‘Israeli delegation due in Bahrain amid warming ties’
An Israeli delegation is reportedly due to travel to Bahrain later this month for a UNESCO event in Manama. The visit is likely to trigger a fresh public outcry against the Al Khalifah regime’s warming relations with Tel Aviv.
Mounir Bouchenaki, an advisor for the Bahrain Authority for Culture and Antiquities, told The Bahraini daily Akhbar al-Khaleej that Manama would host the Israeli delegation for the 42nd World Heritage Committee session scheduled to be held in the Bahraini capital between June 24 and July 4.
“An Israeli delegation will attend the meetings because this is an international meeting organized by UNESCO and Bahrain is just the host,” he said.
He also noted that any member of the UN “has the right to participate, including Israel,” claiming that Bahrain would avoid politicizing the event.
As an apparent advocate of the Palestinian cause, Bahrain has no formal diplomatic relations with the occupying regime in Israel, but senior officials from the two sides have reportedly had secret contacts in recent years.
Manama’s overtures to Tel Aviv have been met with strong public scrutiny, with people in the Persian Gulf kingdom holding numerous protest rallies against normalization of ties with Tel Aviv.
In May 2017, Manama witnessed the first visit of an Israeli official at the 67th congress of football’s world governing body, FIFA. That visit prompted the hashtag “#Bahrain_refuses_normalization” to go viral.

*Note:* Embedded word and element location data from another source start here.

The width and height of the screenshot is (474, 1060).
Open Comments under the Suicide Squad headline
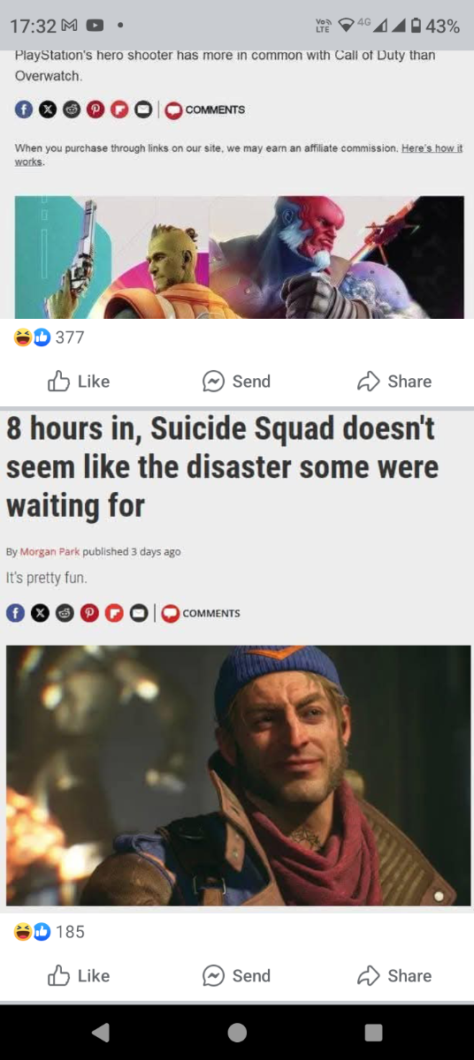201,612
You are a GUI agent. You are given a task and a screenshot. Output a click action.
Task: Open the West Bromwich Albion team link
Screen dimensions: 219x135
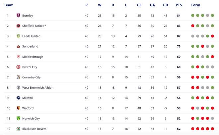coord(38,88)
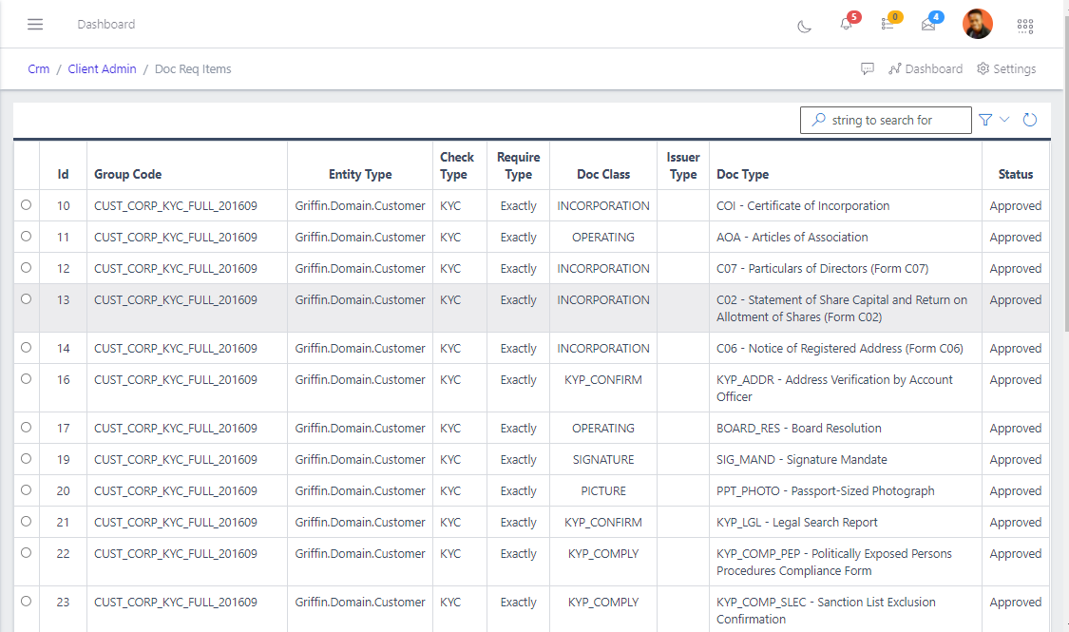Open the tasks list icon with zero badge
The height and width of the screenshot is (632, 1069).
coord(887,27)
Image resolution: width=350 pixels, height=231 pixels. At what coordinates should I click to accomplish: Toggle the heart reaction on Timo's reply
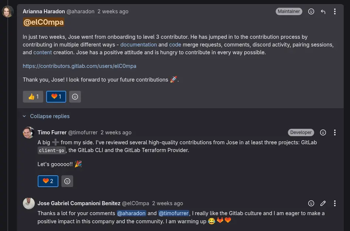click(x=48, y=181)
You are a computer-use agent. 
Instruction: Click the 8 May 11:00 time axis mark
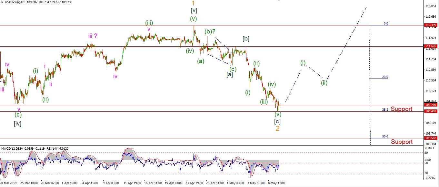coord(276,183)
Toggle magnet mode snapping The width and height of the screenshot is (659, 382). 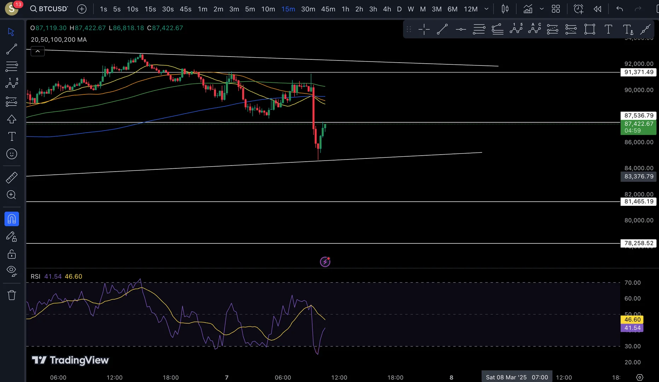click(12, 219)
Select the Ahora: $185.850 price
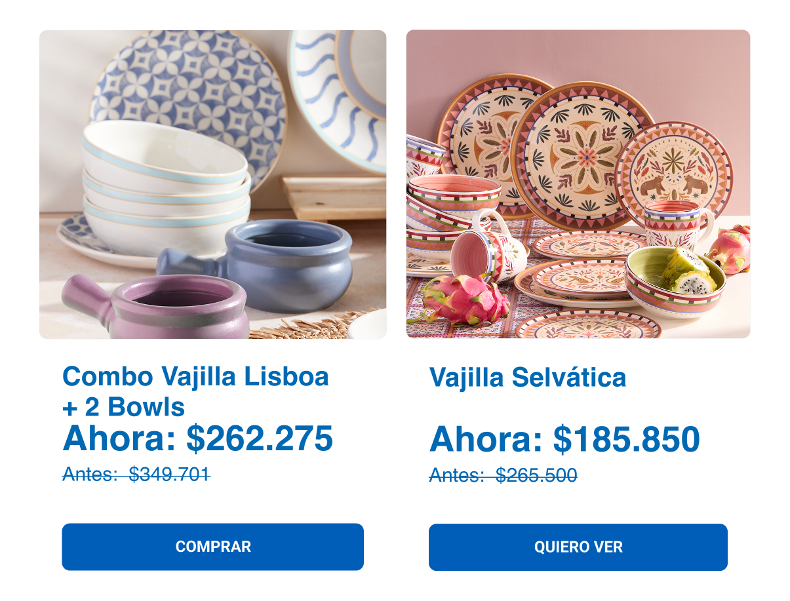The width and height of the screenshot is (790, 601). tap(564, 440)
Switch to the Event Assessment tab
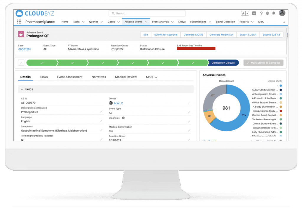 click(70, 77)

In 2005, Bahraini Hamad bin Isa Al Khalifah boasted to an American official that Manama had contacts with Tel Aviv “at the intelligence/security level” and indicated willingness “to move forward in other areas,” according to a secret US diplomatic cable published by WikiLeaks.

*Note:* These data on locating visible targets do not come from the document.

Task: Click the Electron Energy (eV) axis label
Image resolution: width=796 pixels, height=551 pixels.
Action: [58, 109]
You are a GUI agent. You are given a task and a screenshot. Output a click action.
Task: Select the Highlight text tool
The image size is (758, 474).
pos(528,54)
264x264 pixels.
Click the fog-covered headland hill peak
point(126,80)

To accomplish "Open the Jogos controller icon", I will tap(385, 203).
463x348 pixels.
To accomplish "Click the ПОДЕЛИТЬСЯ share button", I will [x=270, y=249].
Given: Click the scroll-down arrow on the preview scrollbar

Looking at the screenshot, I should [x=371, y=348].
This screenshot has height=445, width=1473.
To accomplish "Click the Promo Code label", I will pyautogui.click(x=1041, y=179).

The kingdom became the only Persian Gulf country in 2016 to publicly mourn the death of former Israeli president Shimon Peres.

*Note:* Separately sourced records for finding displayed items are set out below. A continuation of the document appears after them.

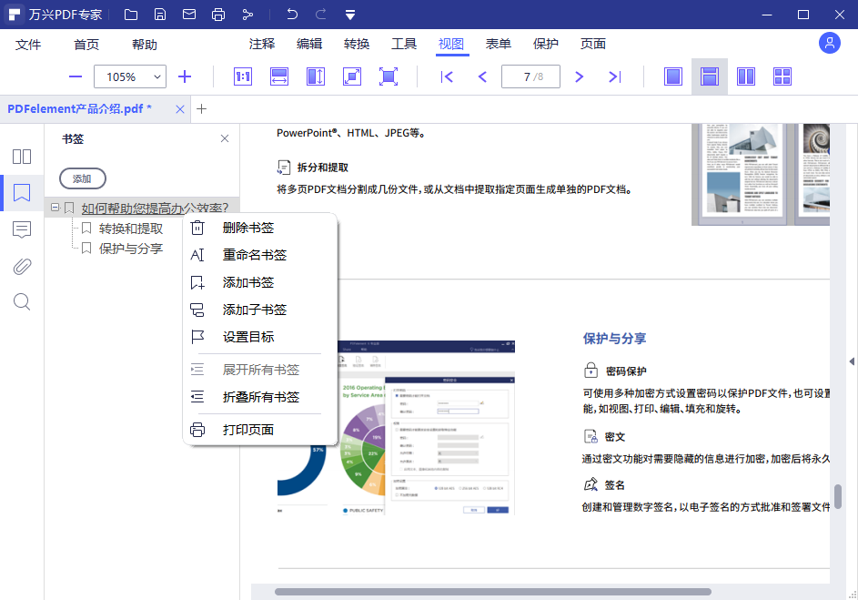Click the print icon in the top toolbar
The height and width of the screenshot is (600, 858).
pos(217,14)

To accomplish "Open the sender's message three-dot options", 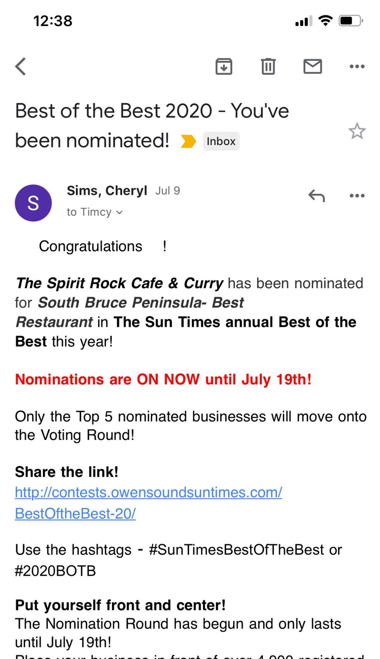I will coord(357,196).
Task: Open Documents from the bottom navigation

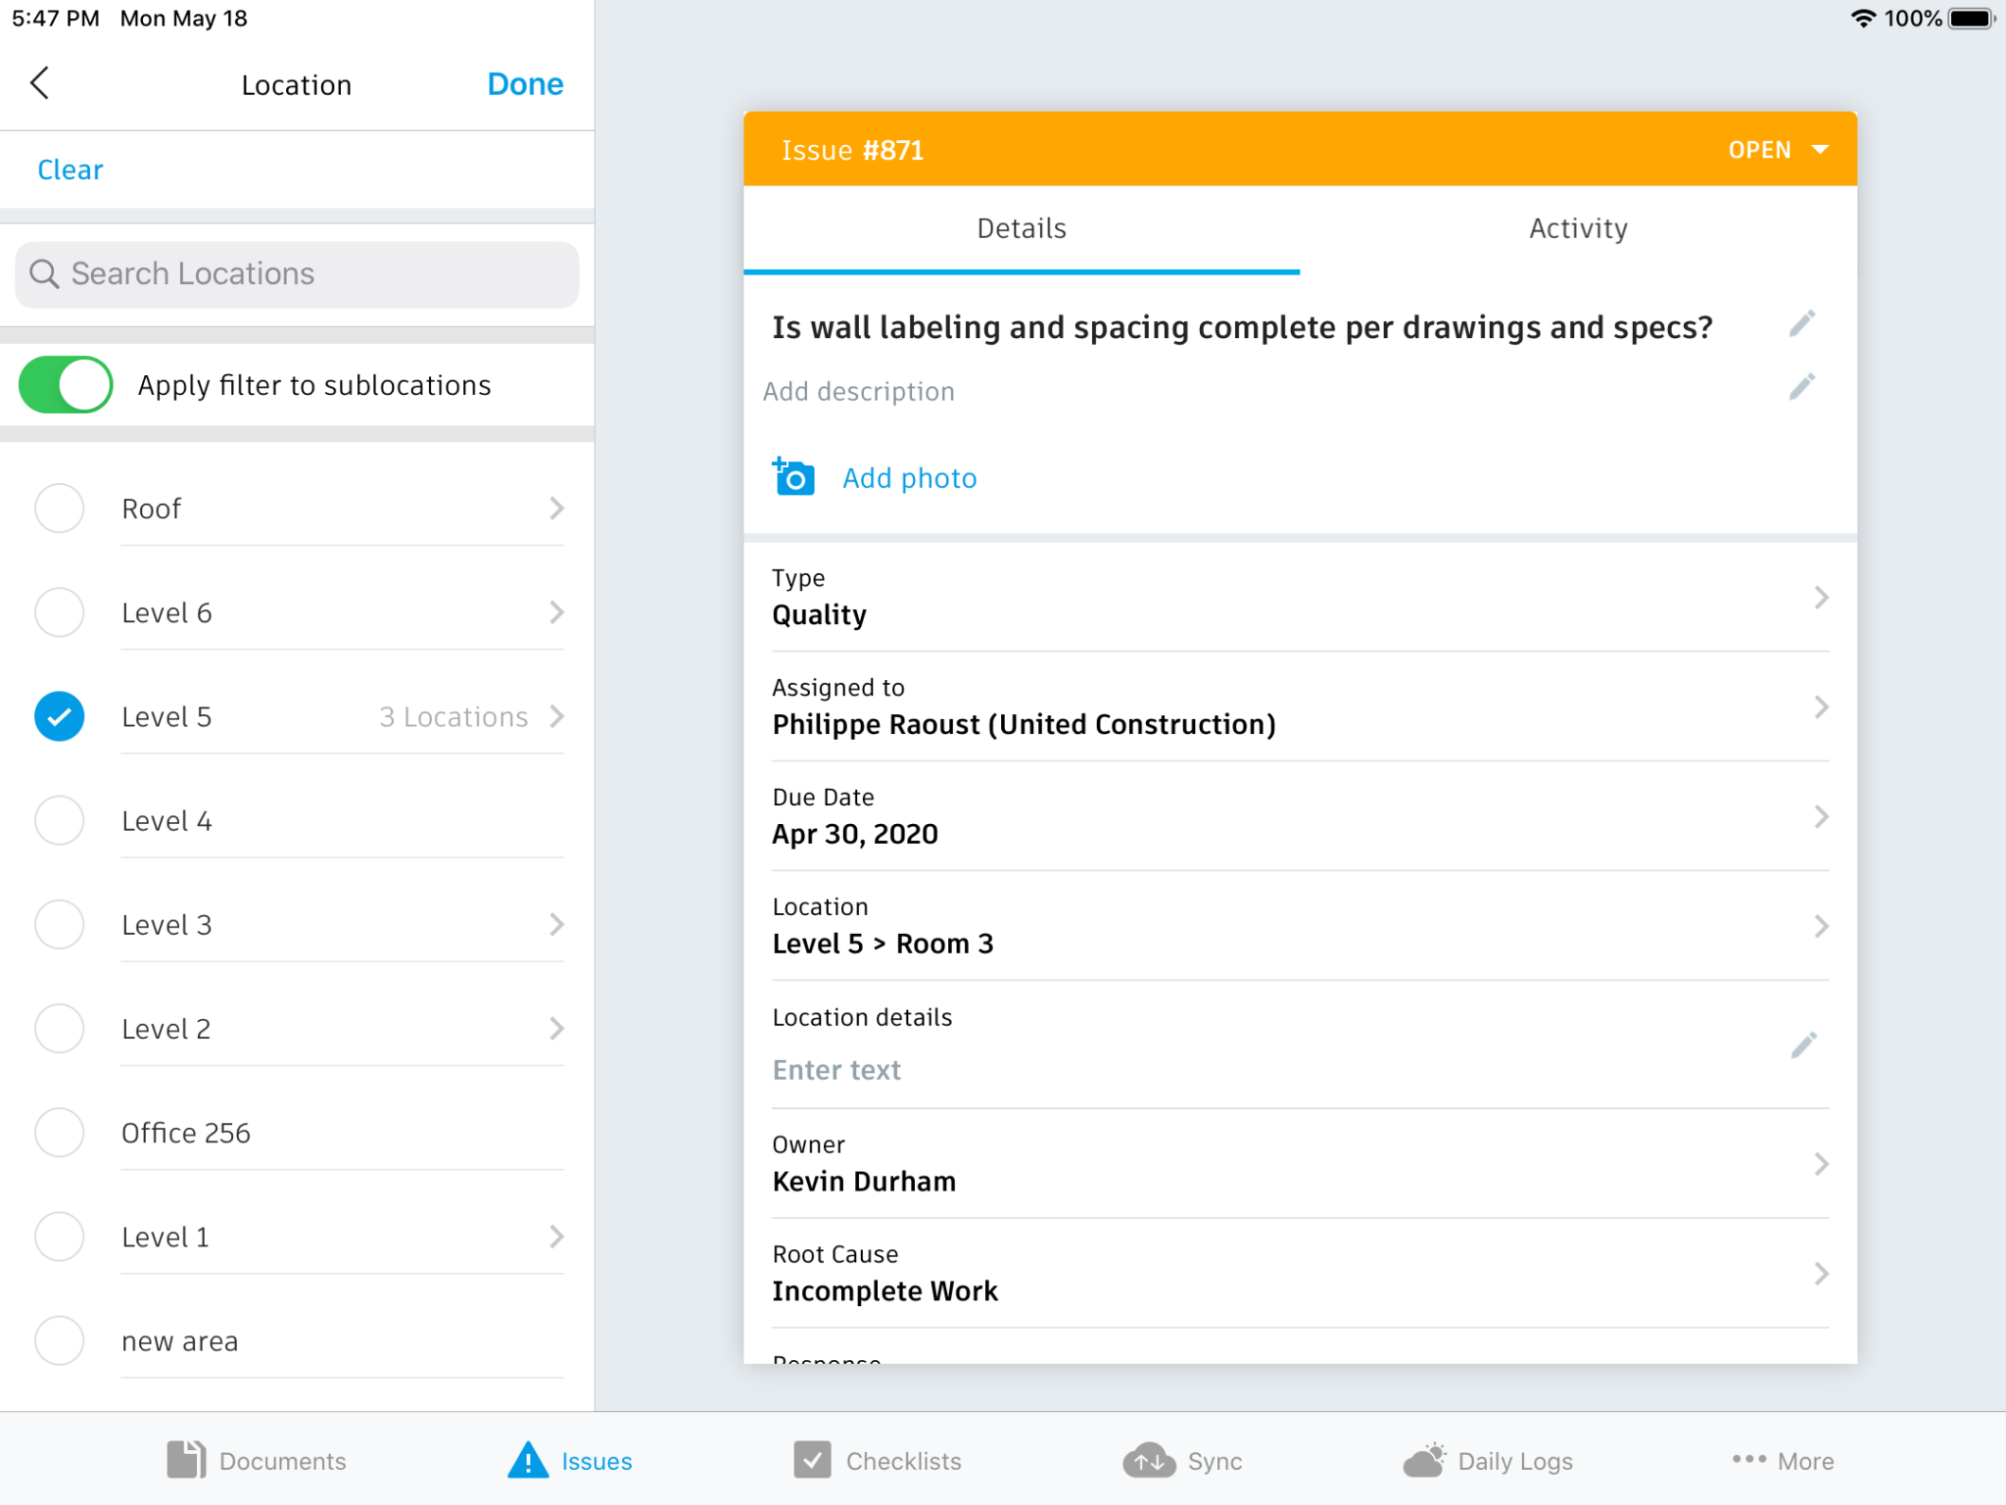Action: coord(185,1460)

Also that year, Manama officials raised eyebrows by hosting and participating in an Israeli celebration in Manama, where Bahraini dignitaries and traders danced next to rabbis.
In September 2017, Israeli newspapers quoted a rabbi who had met with the Bahraini king as saying that the ruler had opposed the Arab states’ boycott of Israel and intended to allow citizens from his kingdom to visit the occupied territories.
“The king made a clear statement: ‘It’s illogical for the Arab world to boycott Israel. We must find a better way,’” Rabbi Marvin Hier said.
Israeli media reports say 24 members of a Bahraini group, which professes campaigning for “religious freedom,” traveled to Israel this week for a four-day visit.
Last December, the Bahraini king sent a delegation to Israel “with a message of peace to the whole world,” The Times of Israel reported.
Bahraini people have been holding peaceful protest rallies on an almost daily basis since February 2011, demanding that the Al Khalifah family relinquish power and allow a just system representing all Bahrainis to be established.
There has been widespread criticism of the ruling family’s discrimination against Bahrain’s Shia majority.
Manama has responded to the demonstrations with violent force, drawing international criticism from rights groups.